1 commentaire Répondre

  • Donald Lanthier, St-Jérôme ( Québec ) Canada Répondre

    Ma première fois... par MOUFFE
    Chère Françoise,
    Votre texte "la poupée brisée", cette histoire vécue et ce souvenir vieux de 50 ans déjà fait frissonner. Cette histoire-là arracherait les larmes d’un caillou... La présence et la beauté de votre poupée vous apportent un incommensurable bonheur. Mais la colère, la tristesse et l’angoisse y trouveront asile.

    Vous passez, oserai-je dire, du romantisme sensible d’un dénommé Alfred De Vigny, à l’injustice, à la colère d’un V. Hugo et à la souffrance lamartinienne. L’indignation s’exprime en une méchante colère aux échos les plus contentieux et lointains. Ce souvenir fait trembler mon crayon ! "Nous nous vidons toutes deux par l’intérieur", précise votre deuxème paragraphe. Ouf !
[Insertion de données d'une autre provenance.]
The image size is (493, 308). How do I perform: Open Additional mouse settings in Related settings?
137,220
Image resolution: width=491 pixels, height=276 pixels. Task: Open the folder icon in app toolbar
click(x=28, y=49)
    Entre une avalanche de tristesse, de larmes et de comportements colériques, avec le coeur en morceaux, le personnage, cette enfant de six ans se rebâtit. Vive la gradation : " je la chouchoute, je la berce, je la cajole" !

    Le suspens et les rebondissements me tiennent en haleine du début à la fin, tel un bon roman policier.

    Vous réalisez, Mouffe, une minutieuse et gracieuse utilisation des comparaisons et des métaphores. Quelle élégance ! Vous vous exprimez avec force et lalent. Le lecteur vit plusieurs émotions en lisant votre histoire. Le sens du détail dans vos descriptions m’épate. Les adjectifs qualificatifs procurent une belle et intéressante vibration.

    La conclusion de votre dernier paragraphe offre, n’est-ce pas, un regard des plus envoutants.

    Mouffe, Françoise, vous êtes une écrivaine particulièrement prometteuse.

    Donald Lanthier, Saint-Jérôme,Québec, Canada.